Text segment below:

The Vengaboys’ revival of Typically Tropical beats “Barbados” in significant ways just by switching locations. At a stroke the song is no longer two white sessionmen pretending to be a black British guy longing to go back “home” (at a time when the far-right would have been keen for him to do just that). Instead it’s just but a bunch of European partygoers wanting to go party. This doesn’t make “Ibiza” distinctive, let alone good, but at least it redeems the very obvious issues with its original. In Tumblr terms, the song is no longer problematic. It’s just somewhat rubbish.
But it’s a workable kind of rubbish, flatly performed with barely more craft than its dreadful cartoon video, but fit for what it’s made for. The thing I would never take away from Typically Tropical is that they wrote a really good novelty hit chorus – the “Whoa! We’re going to [x]” hook is brainless and infectious and, yes, properly captures the feeling of stupid glee as you hype yourself up for a holiday. You could sing it in a car, on a plane, in a Vengabus. And even if the verses are delivered with sweet vacuity, the Vengaboys can’t screw the chorus up. Just as in 1975, this is a classic summer holiday smash – heard in European discos, brought back home. It’s just that, sandwiched between two far more memorable examples, it seems a particularly pointless one.

End of Text segment.
Data to examine below:

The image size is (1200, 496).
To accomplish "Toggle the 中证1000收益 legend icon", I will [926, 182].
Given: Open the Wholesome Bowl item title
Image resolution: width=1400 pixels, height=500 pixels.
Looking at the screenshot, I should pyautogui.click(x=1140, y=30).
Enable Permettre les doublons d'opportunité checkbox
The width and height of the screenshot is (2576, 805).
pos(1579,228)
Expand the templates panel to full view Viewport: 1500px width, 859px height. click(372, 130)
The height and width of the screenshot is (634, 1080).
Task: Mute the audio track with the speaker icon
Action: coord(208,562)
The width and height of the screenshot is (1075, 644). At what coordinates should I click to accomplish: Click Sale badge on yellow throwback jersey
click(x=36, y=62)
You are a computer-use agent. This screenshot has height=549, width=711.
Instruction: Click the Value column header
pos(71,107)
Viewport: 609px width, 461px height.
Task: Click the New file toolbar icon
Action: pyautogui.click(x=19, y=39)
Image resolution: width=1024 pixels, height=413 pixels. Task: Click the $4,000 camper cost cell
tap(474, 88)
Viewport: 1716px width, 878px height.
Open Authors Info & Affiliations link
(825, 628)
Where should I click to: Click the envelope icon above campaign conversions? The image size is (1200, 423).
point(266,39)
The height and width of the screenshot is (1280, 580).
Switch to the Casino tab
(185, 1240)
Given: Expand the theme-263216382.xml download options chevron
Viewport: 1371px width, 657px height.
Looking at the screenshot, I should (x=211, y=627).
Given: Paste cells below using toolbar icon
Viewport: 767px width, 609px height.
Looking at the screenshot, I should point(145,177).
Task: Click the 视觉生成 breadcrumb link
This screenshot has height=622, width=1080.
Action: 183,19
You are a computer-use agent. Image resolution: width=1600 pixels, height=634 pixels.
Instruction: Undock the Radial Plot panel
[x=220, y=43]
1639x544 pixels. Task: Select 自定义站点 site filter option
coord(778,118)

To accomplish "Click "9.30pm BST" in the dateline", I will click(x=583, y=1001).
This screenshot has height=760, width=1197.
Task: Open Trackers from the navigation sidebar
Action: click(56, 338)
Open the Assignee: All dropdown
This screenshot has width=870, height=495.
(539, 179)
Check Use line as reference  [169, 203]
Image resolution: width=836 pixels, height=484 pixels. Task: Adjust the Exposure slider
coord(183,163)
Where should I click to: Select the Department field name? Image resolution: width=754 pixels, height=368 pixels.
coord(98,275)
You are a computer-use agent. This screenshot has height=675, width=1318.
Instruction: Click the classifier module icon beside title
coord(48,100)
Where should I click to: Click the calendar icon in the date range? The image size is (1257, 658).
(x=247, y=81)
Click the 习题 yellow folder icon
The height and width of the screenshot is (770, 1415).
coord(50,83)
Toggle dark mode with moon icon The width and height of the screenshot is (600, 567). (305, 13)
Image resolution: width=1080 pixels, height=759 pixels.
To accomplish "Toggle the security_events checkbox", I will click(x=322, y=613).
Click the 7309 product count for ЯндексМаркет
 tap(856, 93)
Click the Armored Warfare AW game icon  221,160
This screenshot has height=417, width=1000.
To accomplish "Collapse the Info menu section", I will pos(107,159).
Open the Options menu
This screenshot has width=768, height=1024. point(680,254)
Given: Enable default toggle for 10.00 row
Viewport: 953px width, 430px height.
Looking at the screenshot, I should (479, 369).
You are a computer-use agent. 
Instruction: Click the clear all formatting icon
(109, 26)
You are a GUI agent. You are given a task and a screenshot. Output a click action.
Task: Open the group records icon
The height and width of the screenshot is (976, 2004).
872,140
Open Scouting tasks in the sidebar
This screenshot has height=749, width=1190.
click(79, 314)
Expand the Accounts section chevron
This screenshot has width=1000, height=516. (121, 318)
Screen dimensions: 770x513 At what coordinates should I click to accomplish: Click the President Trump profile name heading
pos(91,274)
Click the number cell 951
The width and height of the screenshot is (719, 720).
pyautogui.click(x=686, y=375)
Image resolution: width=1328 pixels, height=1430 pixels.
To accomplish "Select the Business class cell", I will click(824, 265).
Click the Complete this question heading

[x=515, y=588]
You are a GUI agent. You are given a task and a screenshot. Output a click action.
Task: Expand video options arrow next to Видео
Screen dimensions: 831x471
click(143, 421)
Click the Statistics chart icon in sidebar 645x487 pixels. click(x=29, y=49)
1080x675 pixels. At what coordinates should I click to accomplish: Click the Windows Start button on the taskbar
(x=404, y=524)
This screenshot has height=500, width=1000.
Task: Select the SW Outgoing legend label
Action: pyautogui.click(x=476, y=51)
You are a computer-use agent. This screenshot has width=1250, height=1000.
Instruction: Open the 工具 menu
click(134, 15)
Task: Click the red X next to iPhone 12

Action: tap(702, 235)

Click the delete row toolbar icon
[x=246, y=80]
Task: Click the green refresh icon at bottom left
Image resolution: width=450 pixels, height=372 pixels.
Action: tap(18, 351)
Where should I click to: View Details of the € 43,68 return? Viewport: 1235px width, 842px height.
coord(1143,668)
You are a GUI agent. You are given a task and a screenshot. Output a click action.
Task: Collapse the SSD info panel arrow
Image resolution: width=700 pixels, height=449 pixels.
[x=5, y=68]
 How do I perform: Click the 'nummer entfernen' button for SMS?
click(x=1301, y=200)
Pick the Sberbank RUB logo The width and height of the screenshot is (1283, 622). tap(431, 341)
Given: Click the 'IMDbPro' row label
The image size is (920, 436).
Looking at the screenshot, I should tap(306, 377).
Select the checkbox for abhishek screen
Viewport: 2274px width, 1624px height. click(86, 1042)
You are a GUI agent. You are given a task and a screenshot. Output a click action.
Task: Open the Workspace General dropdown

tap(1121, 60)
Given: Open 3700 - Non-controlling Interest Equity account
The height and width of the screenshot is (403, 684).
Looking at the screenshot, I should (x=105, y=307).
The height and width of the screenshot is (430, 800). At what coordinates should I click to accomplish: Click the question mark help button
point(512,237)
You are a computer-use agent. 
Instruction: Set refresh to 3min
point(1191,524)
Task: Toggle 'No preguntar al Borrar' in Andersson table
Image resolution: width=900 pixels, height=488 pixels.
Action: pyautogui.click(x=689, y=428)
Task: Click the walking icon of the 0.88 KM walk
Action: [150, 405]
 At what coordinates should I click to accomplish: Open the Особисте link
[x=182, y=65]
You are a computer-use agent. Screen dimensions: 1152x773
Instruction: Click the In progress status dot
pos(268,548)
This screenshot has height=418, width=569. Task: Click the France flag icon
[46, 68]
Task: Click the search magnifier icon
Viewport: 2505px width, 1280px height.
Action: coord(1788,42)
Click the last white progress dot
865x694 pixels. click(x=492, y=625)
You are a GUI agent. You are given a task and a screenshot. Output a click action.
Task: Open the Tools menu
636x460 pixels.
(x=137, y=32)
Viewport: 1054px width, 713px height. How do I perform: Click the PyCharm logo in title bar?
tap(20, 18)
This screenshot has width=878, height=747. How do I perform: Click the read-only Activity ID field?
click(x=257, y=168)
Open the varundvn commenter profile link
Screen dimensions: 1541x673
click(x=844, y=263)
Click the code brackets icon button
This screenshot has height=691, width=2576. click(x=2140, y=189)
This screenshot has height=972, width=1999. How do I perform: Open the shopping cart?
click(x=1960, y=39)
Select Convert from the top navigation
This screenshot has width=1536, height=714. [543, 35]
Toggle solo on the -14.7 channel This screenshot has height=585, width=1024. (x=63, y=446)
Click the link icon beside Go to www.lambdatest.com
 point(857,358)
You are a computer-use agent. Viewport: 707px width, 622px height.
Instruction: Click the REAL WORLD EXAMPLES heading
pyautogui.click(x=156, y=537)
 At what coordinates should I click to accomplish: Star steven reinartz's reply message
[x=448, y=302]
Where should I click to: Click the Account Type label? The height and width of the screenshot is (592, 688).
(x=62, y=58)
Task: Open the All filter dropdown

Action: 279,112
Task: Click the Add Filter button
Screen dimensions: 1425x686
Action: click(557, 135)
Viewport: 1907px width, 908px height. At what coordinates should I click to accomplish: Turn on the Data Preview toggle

End of Data to examine.

▶ Task description
Pick up the Vengaboys review after its final sentence and carry it on. These rows have nothing to do with the Vengaboys review.

▶ Your response
The Vengaboys are unlikely to have deliberately set forth as social justice crusaders on a righteous mission to subvert the cultural politics of 1975. Instead, the positive changes to the song follow smoothly and logically from its Venga-isation. What do we know about the Vengaboys? They like their vehicles, so “Venga Airways” is a fine escalation of the Vengabus – making the unchanged first line the best gag in the song. And they like to party, which gives us a destination, even if it isn’t one the band can pronounce. Though “Ee-bitser” surely is intentional – something for people to remember the record by.
Would the island have welcomed the Vengaboys? Perhaps not. But though Ibiza is up there with Hamburg as a place that tilted the axis of UK pop, by this time its role as the spiritual home of club music was fading. “We’re Going To Ibiza” is a cheap holiday in other people’s ecstasy: in the Vengaboys’ song Ibiza is what it always had been – a party island and nothing more.